Sur la requête n° 18PA03673 :
3. Aux termes de l'article R. 411-1 du code de justice administrative : " La juridiction est saisie par requête. La requête indique les nom et domicile des parties. Elle contient l'exposé des faits et moyens, ainsi que l'énoncé des conclusions soumises au juge. / L'auteur d'une requête ne contenant l'exposé d'aucun moyen ne peut la régulariser par le dépôt d'un mémoire exposant un ou plusieurs moyens que jusqu'à l'expiration du délai de recours ".
4. La société TET fait valoir que ni la requête ni le mémoire ampliatif de la CCI-NC ne contiennent de critique du jugement attaqué.
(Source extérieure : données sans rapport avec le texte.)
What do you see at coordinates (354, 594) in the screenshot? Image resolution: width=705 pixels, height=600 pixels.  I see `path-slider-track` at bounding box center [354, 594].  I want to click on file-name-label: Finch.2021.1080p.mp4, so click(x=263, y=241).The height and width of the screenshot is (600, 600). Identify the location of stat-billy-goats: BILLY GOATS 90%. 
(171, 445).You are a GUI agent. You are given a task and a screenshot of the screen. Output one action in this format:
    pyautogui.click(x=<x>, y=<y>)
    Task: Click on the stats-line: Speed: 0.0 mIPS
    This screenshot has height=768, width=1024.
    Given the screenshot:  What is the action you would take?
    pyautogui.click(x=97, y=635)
Il ressort en effet des pièces du dossier que cette requête ne contient aucun moyen à l'appui de la demande d'annulation du jugement attaqué et que le mémoire ampliatif, enregistré le 26 janvier 2019 au greffe de la Cour et parvenu après l'expiration du délai de recours, n'a pas pu régulariser le défaut de motivation de cette requête. Il s'ensuit qu'elle doit être rejetée comme irrecevable.
Sur la requête n° 19PA00842 :
5. La Cour se prononçant, par le présent arrêt, sur les conclusions de la CCI-NC tendant à l'annulation du jugement du 25 septembre 2018 du Tribunal administratif de Nouvelle-Calédonie, les conclusions tendant à ce qu'il soit sursis à l'exécution de ce jugement sont privées d'objet. Il n'y a, par suite, pas lieu d'y statuer.
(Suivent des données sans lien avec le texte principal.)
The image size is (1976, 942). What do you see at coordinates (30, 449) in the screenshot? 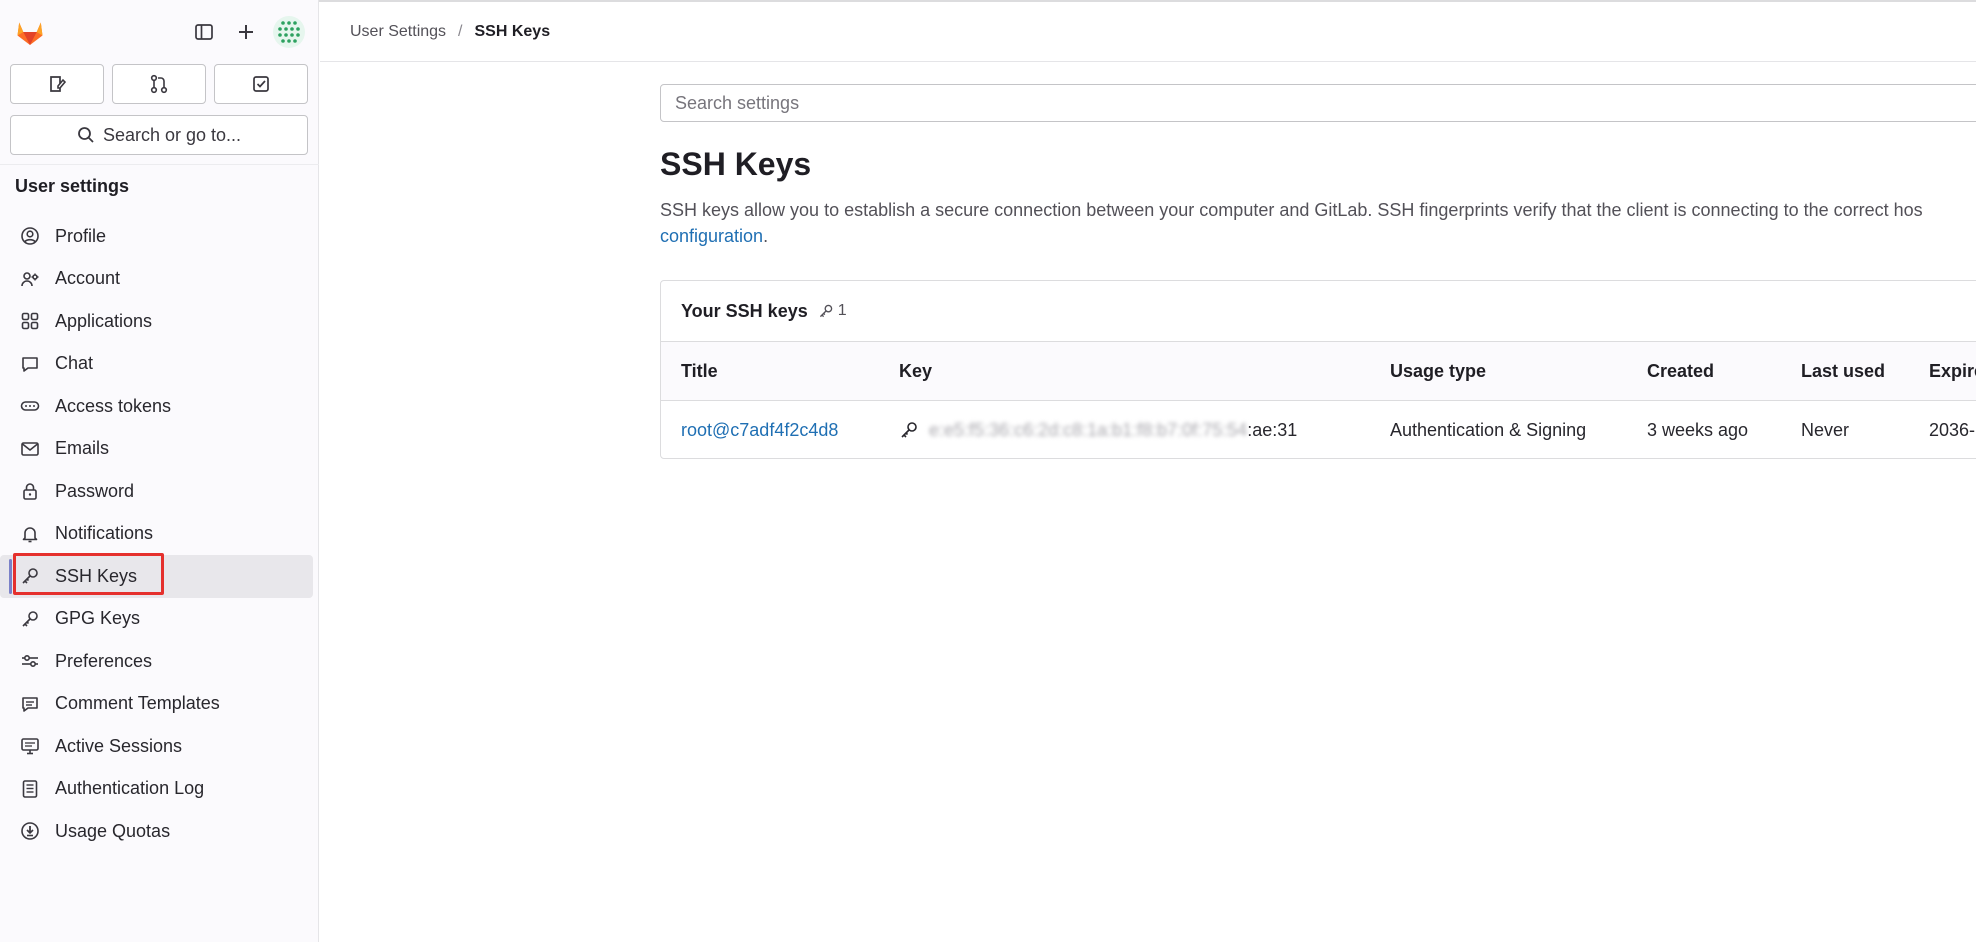
I see `mail-icon` at bounding box center [30, 449].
Sur les autres conclusions :
6. Les conclusions indemnitaires de la Chambre de commerce et d'industrie de Nouvelle-Calédonie étant rejetées, ses conclusions présentées au titre des dispositions de l'article L. 761-1 du code de justice administrative ne peuvent qu'être rejetées. Il y a lieu, en revanche, de mettre à sa charge au titre de ces mêmes dispositions, une somme de 1 500 euros à verser à la société TET représentée par la SELARL Marie-Laure Gastaud et de 1 500 euros à verser à la compagnie d'assurances QBE Insurance Limited.
DECIDE :
Article 1er : Il n'y a pas lieu de statuer sur les conclusions de la requête n° 19PA00842.
Article 2 : La requête n° 18PA03673 de la Chambre de commerce et d'industrie de Nouvelle-Calédonie est rejetée.
Article 3 : La Chambre de commerce et d'industrie de Nouvelle-Calédonie versera à la société TET représentée par la SELARL Marie-Laure Gastaud et à la compagnie d'assurances QBE Insurance Limited une somme de 1 500 euros chacune, au titre de l'article L. 761-1 du code de justice administrative.
Article 4 : Le présent arrêt sera notifié à la Chambre de commerce et d'industrie de Nouvelle-Calédonie, à la société Technique et Travaux représentée par la SELARL Marie-Laure Gastaud et à la société QBE Insurance Limited.
Copie en sera adressée au haut-commissaire de la République en Nouvelle-Calédonie.
Délibéré après l'audience du 12 juin 2020, à laquelle siégeaient :
- Mme D..., présidente,
- M. Mantz, premier conseiller,
- Mme Mach, premier conseiller.
Rendu public par mise à disposition au greffe, le 6 juillet 2020.
La présidente,
M. D...
La République mande et ordonne à la ministre des outre-mer en ce qui la concerne ou à tous huissiers de justice à ce requis en ce qui concerne les voies de droit commun contre les parties privées, de pourvoir à l'exécution de la présente décision.